**Instructions:**
a - The article on 2013's largest IPOs ranks several companies by IPO size for the year. Name each one with its rank.
b - Carry the article on 2013's largest IPOs forward, picking up right after its final paragraph.

Ever heard of Plains GP Holdings? You should have; it was the largest IPO in 2013

There are roughly 178 million Google hits for “Twitter IPO.” There’s 1.6 million Google News hits right now, and it went public on November 6 — so essentially a month ago. Now, contrast that with Google hits for “Plains GP Holdings IPO.” There’s less than 84,000. Odd in many ways, because it was the biggest IPO of 2013. Plains GP Holdings is an oil and gas company (OK, now you’re starting to get it) that operates pipelines. It’s a spin-off of Plains All-American Pipeline, which has an asset map that looks like this:

Asset Map

(Yea, it’s a pretty big deal in Patoka, IL.)

The Plains GP Holding IPO was actually the biggest for a U.S.-based company since Facebook; the offering was valued at $2.82 billion. 2013 was actually a big year for IPOs overall — it surpassed 2012 in early November — yet Twitter, which easily had the most buzz of any IPO, was actually only the fourth-largest. No. 1 was Plains GP Holding, as described above; No. 2 will be the forthcoming Hilton IPO (Hilton doesn’t actually own hotels anymore; it just uses brand licensing and it operates properties owned by others to make money); and No. 3 was Zoetis, which was spun off by Pfizer and made a little over $2.2 billion. Zoetis is dominant in products that keep pets and livestock living well (well, comparatively), and that market is, in turn, worth about $22 billion. Twitter came in at No. 4. That’s obviously nothing to shake a stick at — try raising $200, much less $2 billion — but you would assume it dominated the year given all the discussion of it.

Why that happened is pretty simple: journalists understand Twitter. Probably every major journalist is on it and tweets dozens, if not hundreds, of times per day. One of the things a friend of mine said to me when Twitter was first blowing up was, “That seems like a thing that would only be relevant if you were a journalist, a comedian, or a huge company trying to sell shit.” This was like 2010. In many ways, those three chunks represent a lot of what Twitter is, so perhaps my friend has a future in horse race wagering.

**Supplied data:**
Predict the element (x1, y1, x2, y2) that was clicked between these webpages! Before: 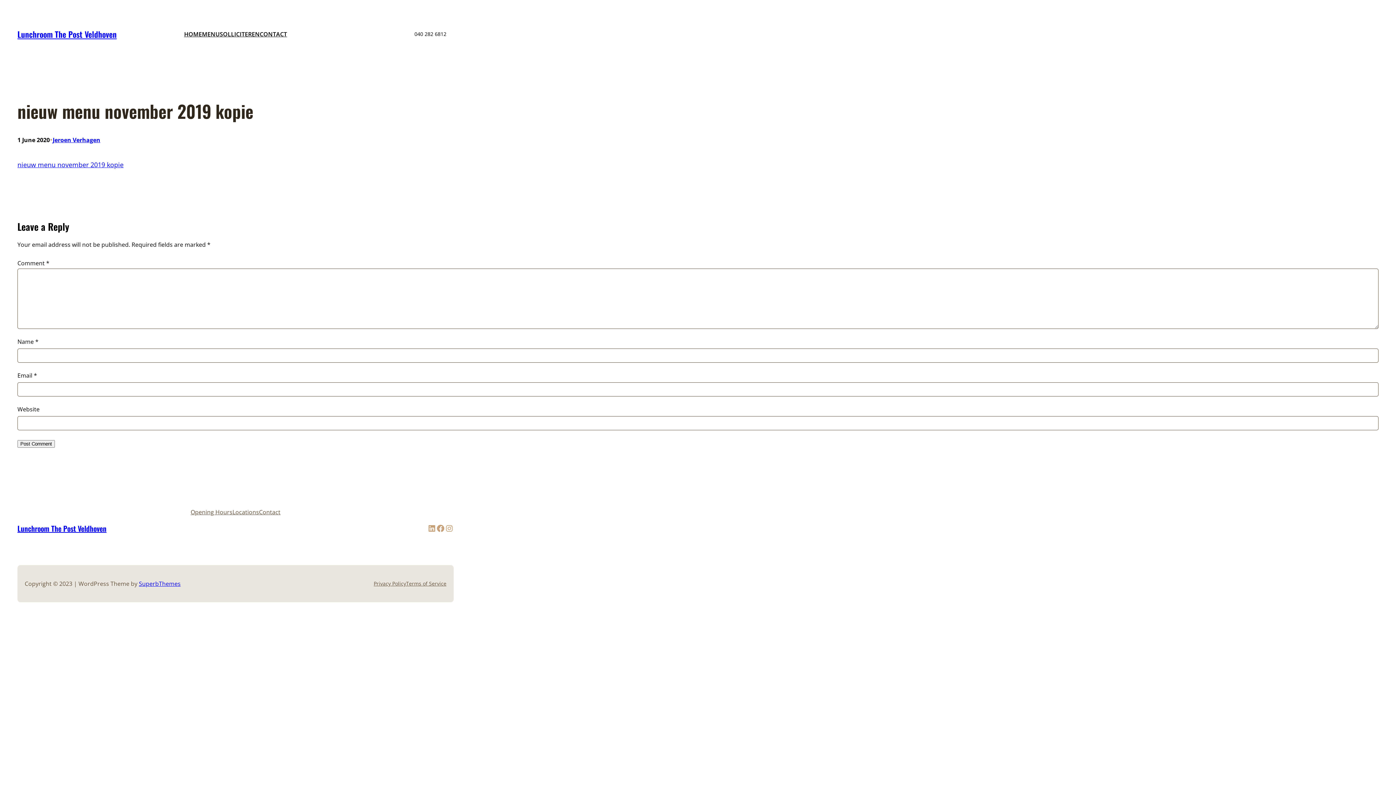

**Results of the tasks:**
a -
1. Plains GP Holdings
2. Hilton
3. Zoetis
4. Twitter

b -
Plains GP Holdings is currently trading at $23.56. Goldman Sachs has it as a “conviction buy” with robust growth possibilities. Seeking Alpha believes the Plains GP stock could be the most profitable way to tape into Plains All-American Pipeline. The explainer for why the company went public despite the successes of Plains All-American — which moves about 3.5 million barrels of crude oil and natural gas through its pipelines everyday — is explained here; essentially, though, the Plains GP IPO provided liquidity to the current Plains GP shareholders. Nick Einhorn, of Renaissance Capital, explained it this way as a “leveraged play” (warning: heavy finance-speak coming):

“Essentially, a 10-percent increase in PAA’s distribution per share will result in a 20% increase in Plains GP’s cash flow. Furthermore, Plains GP’s treatment as a C-corporation for tax purposes may appeal to investors that do not typically invest in limited partnerships like PAA due to the K-1 forms required,” says Einhorn.

34 banks underwrote the Plains GP IPO, including Barclays, Goldman Sachs and JP Morgan. Overall, the idea is that the success of the IPO could test demand for income-facing oil and gas stocks.

Is there a bigger lesson here? Probably not. If anything, remember that energy-related stocks and IPOs are always going to be raking it in, even if “it” doesn’t necessarily mean media attention. We can all relate to Twitter in some form or fashion. We can’t all relate to pipelines. Then again, though — ExxonMobil is trading at twice the rate of Facebook, so maybe we should all be thinking less about the flashy, well-covered IPOs and more about the tried-and-true energy stocks.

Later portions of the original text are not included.